Czwartek, 5 lipca 2018
WydawcaCzerwone i Czarne
AutorLejb Fogelman, Michał Komar
Recenzent(gs)
Miejsce publikacjiWarszawa
Rok publikacji2018
Liczba stron312
Tekst pochodzi z numeru MLKMagazyn Literacki KSIĄŻKI 6/2018

Głośno się ostatnimi czasy zrobiło o autorze tej książki, bynajmniej nie z jakichś hadkich powodów, po prostu media go nagle polubiły – one tak mają, jak już wezmą kogoś na cel, to idzie cała seria. A mecenas Fogelman łatwo daje się namierzyć: wyróżniający się, charakterystyczny, barwny niczym rajski ptak (a co najmniej paw z okładki), tu wzniesie toast, ówdzie rzuci kilka zdań. Nie o wszystkim oczywiście, niektóre aspekty jego działalności to tajne przez poufne, choć na stronie kancelarii można znaleźć wiele. Niemało. No, wystarczająco. Książka jest uzupełnieniem prasowych publikacji. A właściwie wprowadzeniem do nich, introdukcją do Fogelmanowego żywota, pozwalającą zrozumieć, co go motywuje i kręci. Początek jest brawurowy, zgodny z wypróbowaną taktyką Hitchcocka, bo zaraz pojawia się Hendrix’ cock, czyli półmetrowa kuśka mistrza gitary.
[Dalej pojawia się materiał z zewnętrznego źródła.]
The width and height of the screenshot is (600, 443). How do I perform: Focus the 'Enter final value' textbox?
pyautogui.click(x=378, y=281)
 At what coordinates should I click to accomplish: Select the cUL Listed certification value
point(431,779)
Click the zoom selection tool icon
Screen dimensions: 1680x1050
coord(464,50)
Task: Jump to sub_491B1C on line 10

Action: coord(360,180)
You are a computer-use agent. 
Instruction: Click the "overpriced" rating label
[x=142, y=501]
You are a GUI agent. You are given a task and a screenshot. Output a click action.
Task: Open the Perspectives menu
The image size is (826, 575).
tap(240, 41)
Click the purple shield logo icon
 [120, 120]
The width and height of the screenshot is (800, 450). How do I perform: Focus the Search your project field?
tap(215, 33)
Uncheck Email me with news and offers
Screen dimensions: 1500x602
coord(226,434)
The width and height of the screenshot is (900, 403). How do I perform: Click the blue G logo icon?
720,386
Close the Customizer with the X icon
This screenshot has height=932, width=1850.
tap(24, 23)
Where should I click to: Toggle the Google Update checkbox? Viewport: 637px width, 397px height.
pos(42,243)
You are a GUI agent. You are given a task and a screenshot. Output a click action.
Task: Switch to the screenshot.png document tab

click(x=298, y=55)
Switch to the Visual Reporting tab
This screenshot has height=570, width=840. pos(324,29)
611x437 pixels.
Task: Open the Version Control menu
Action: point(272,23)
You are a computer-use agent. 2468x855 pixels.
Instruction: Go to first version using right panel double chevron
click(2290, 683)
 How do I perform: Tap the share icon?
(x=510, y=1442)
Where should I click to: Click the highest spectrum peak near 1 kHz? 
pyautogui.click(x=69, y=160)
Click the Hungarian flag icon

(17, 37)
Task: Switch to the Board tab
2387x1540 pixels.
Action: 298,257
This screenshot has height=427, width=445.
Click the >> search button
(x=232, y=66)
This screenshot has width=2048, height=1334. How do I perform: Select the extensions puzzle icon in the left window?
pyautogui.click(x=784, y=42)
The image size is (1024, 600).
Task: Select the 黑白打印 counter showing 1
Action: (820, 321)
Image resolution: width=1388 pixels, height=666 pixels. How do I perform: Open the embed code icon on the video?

Potem do drzwi (mojej) pamięci puka Hymie Kaplan, bohater przezabawnej powieści Leo Rostena, amerykańskiego satyryka i leksykografa z Łodzi rodem, niedostępnego polskim czytelnikom z językowych powodów. Powoli wyłania się autor, zabawny i zabawowy, ale nie dajmy się zwieść jego barwnym narracjom, on twardo stał na amerykańskiej ziemi: dyplomy uczelni, jeden za drugim, doświadczenia, świadomy wybór zawodu, ścieżki kariery. Rozmówcy – książka ma bowiem formę rozmowy – przerzucają się wiedzą: fakty, nazwiska, miejsca, punkty odniesienia, zapomniane wydarzenia, informacje ścisłego zarachowania. Jeden boychik odpytuje drugiego. Chucpy tu nie brak – „Lonia, zmyślasz, przyznaj się”, mówi wprost Komar – ale Fogelman broni się łatwo. Bynajmniej nie odrzucając zarzutów, po prostu zaczyna wspominać historię rodziny. A ta, wszelkie rodzinne związki, okazują się nadzwyczaj ważne. I nieoczekiwanie dla zafascynowanego tym pawim ogonem czytelnika mamy do czynienia z facetem nieprzeciętnym, ale normalnym. Znalazł swoich mędrców, jak zaleca Księga Powtórzonego Prawa, niektórych odrzucił, innych uznaje do dziś. I jest ciekawy życia. Co wyraził w tytule książki.